**Given instruction:** Convert the rows from the line containing "Click the section" through the line containing "Click the word", both included, into a Markdown table with columns Number and Content, leaving out blank lines.

**Records provided:**
** start **
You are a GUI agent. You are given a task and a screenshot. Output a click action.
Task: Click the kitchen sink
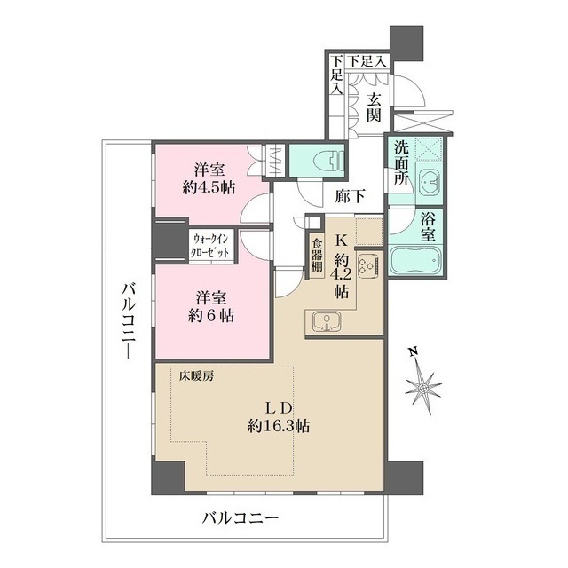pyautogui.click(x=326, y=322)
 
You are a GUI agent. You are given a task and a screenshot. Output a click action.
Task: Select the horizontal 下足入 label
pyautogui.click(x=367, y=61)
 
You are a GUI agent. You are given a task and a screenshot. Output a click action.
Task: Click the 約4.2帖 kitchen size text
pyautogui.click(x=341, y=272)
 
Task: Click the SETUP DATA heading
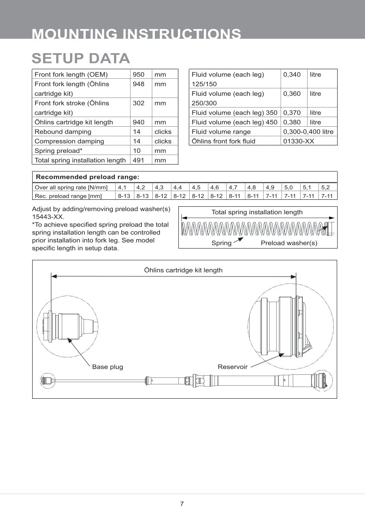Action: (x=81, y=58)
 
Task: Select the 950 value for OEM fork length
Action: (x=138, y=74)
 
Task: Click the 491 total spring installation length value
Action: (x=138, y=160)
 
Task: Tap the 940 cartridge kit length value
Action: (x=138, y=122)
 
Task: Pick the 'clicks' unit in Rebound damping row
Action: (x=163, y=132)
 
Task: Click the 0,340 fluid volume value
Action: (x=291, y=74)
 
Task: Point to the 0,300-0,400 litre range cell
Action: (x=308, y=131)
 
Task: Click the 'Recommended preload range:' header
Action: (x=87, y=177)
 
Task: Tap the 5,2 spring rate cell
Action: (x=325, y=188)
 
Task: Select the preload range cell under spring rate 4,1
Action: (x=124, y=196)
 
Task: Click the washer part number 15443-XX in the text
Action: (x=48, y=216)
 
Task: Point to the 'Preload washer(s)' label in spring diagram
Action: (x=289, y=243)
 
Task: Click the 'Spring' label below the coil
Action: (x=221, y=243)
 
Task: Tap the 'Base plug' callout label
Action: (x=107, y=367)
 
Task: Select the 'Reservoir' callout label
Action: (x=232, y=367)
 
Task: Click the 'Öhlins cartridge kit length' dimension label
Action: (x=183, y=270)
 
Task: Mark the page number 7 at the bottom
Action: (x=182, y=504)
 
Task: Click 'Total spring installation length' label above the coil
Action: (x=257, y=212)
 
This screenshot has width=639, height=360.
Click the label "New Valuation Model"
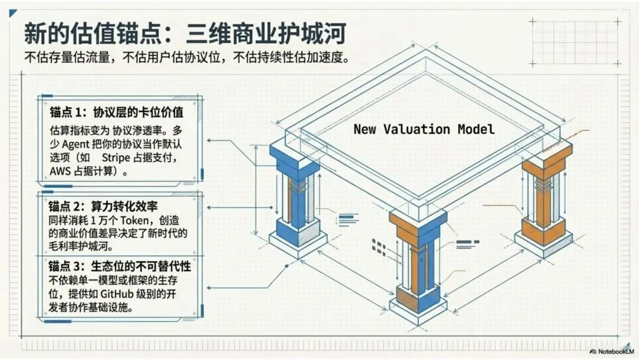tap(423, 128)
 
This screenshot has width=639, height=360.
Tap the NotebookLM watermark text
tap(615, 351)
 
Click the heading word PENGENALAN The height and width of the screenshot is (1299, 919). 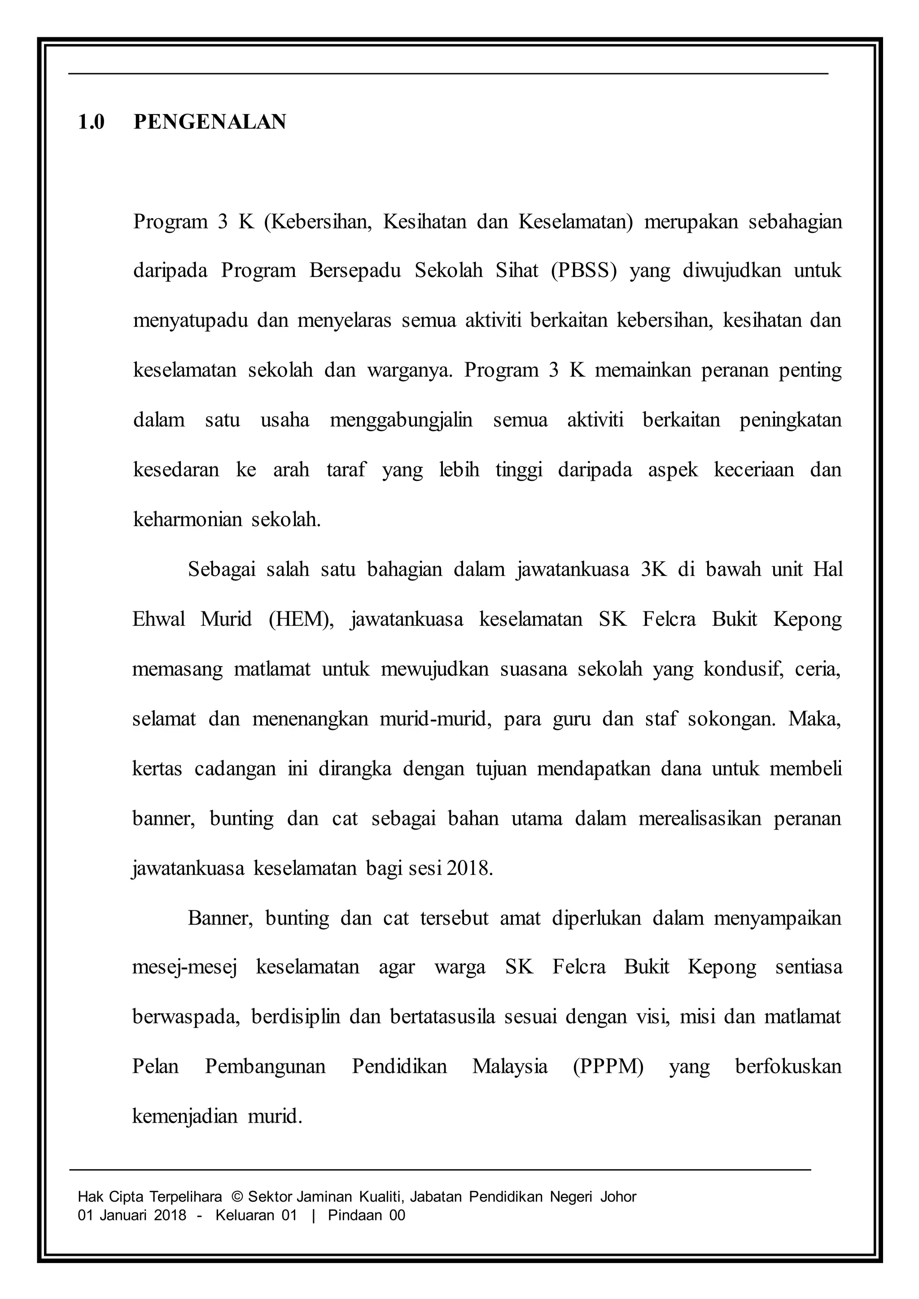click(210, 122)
** end **
** start **
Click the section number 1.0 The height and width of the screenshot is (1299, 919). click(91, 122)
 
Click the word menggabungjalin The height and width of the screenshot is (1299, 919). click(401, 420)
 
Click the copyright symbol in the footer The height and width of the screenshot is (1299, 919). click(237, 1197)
** end **
**Answer to this problem:**
| Number | Content |
|---|---|
| 1 | Click the section number 1.0 The height and width of the screenshot is (1299, 919). click(91, 122) |
| 2 | Click the word menggabungjalin The height and width of the screenshot is (1299, 919). click(401, 420) |